Your answer must be the lines from the first one in the material through the line with "Screen dimensions: 301x223", retyped exactly and with no pictures.

== DATASET EXTRACT ==
BEGIN

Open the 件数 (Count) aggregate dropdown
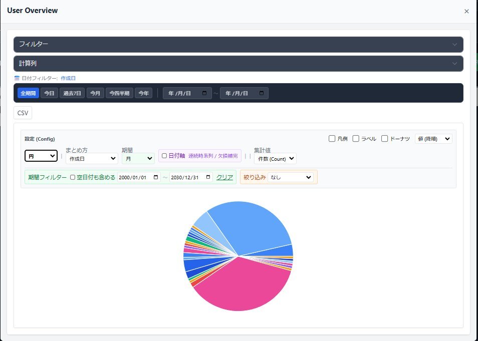Screen dimensions: 478x341 pos(275,159)
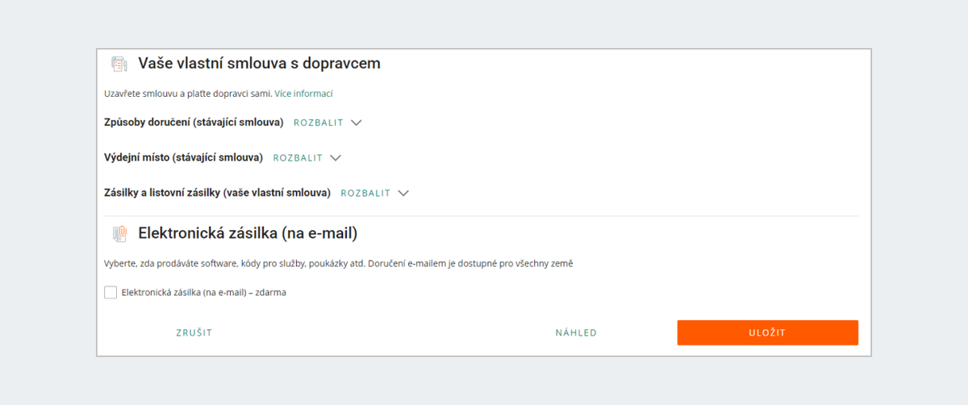Click the 'Elektronická zásilka (na e-mail)' heading text
This screenshot has width=968, height=405.
(x=248, y=234)
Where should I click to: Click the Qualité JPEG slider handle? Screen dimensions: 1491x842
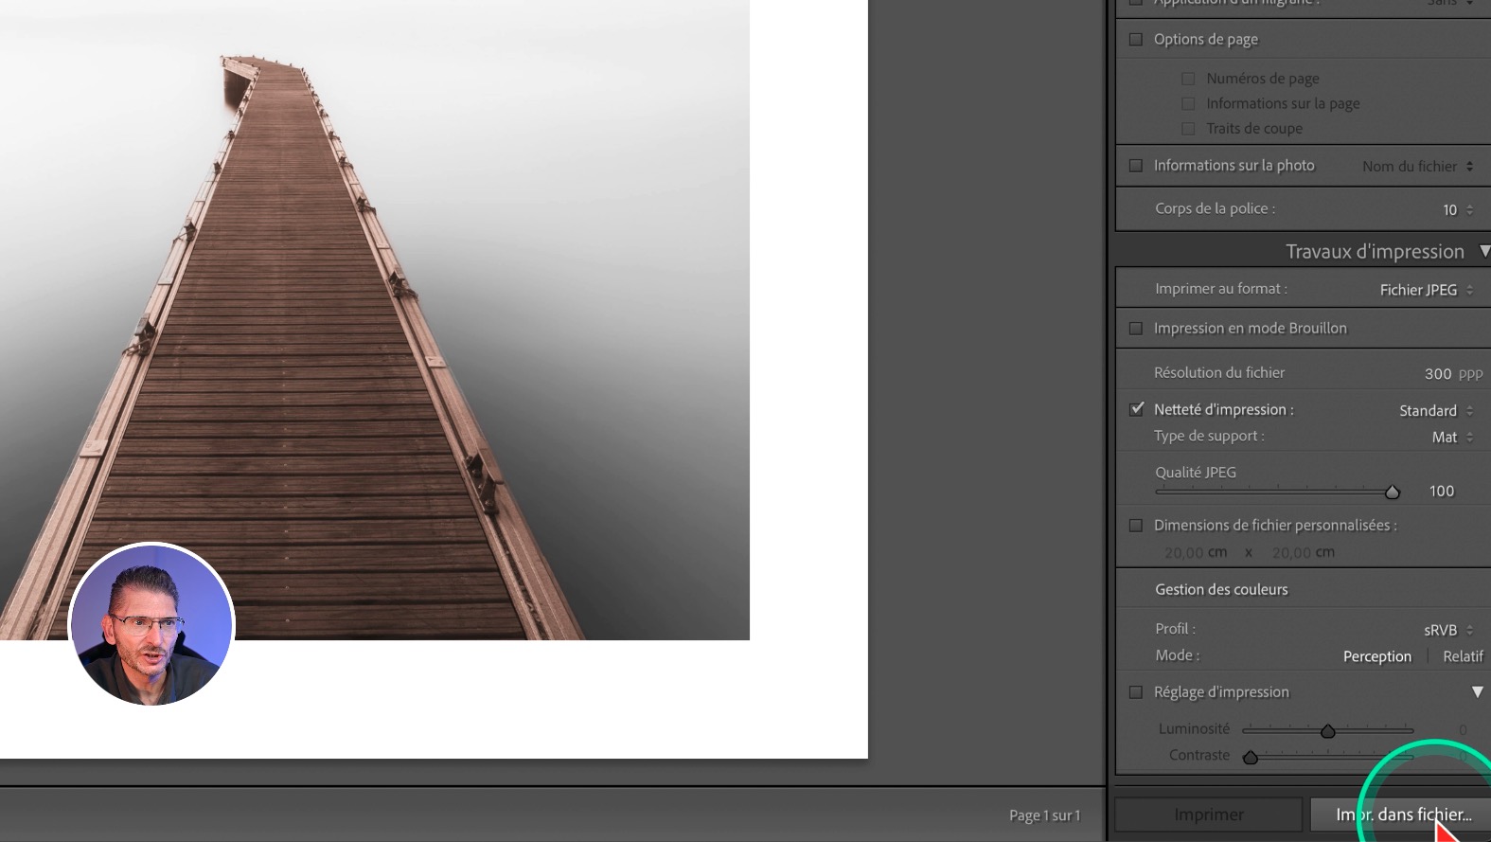(1392, 492)
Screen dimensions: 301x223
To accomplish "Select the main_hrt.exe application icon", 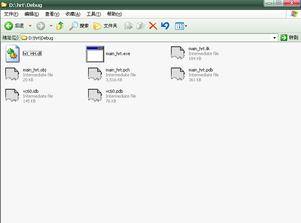I will coord(95,54).
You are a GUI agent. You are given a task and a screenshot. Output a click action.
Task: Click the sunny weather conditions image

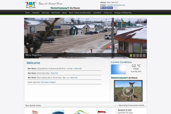[x=118, y=69]
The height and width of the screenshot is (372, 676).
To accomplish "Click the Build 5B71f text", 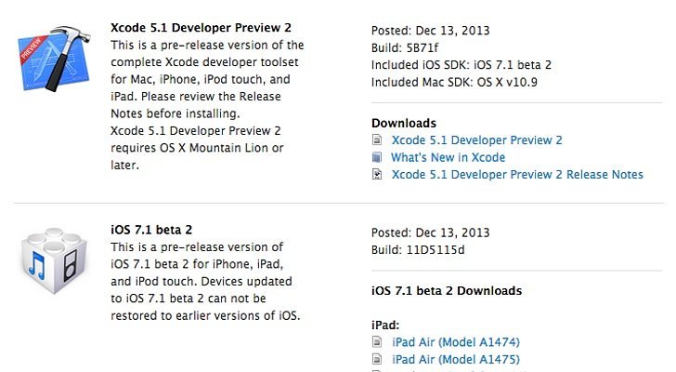I will point(405,48).
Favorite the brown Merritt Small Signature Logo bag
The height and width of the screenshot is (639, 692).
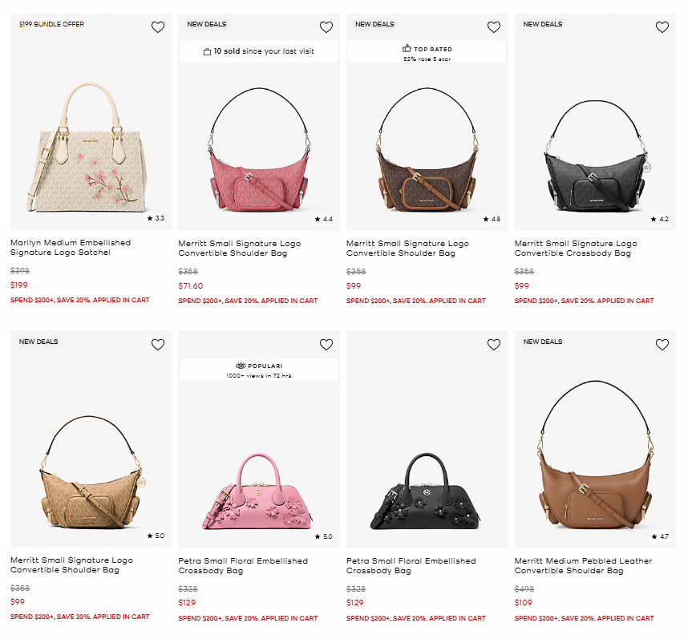[494, 26]
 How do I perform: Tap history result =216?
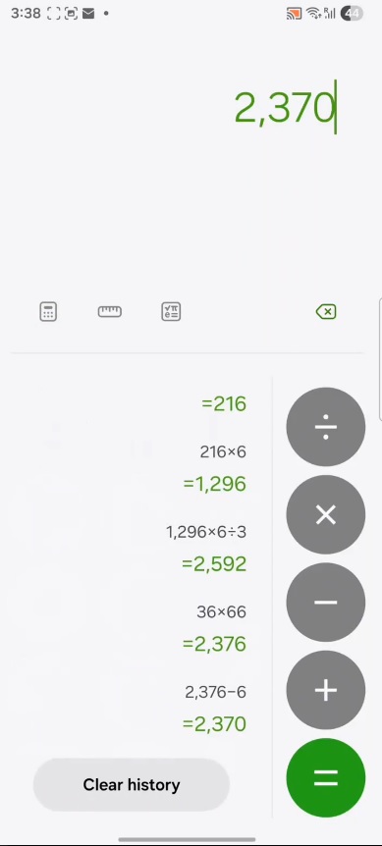click(224, 403)
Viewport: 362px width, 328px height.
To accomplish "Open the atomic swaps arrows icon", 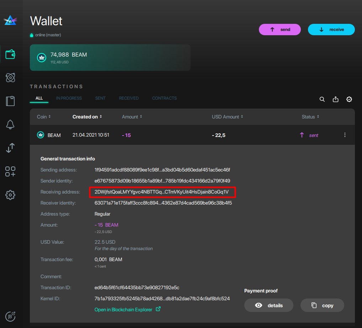I will click(11, 148).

END

== TASK RESULT ==
Open the 件数 (Count) aggregate dropdown
Screen dimensions: 478x341 pos(275,159)
Click the 'Elektronická zásilka (na e-mail)' heading text
This screenshot has width=968, height=405.
(x=248, y=234)
Where should I click to: Click the Qualité JPEG slider handle? Screen dimensions: 1491x842
(1392, 492)
Screen dimensions: 301x223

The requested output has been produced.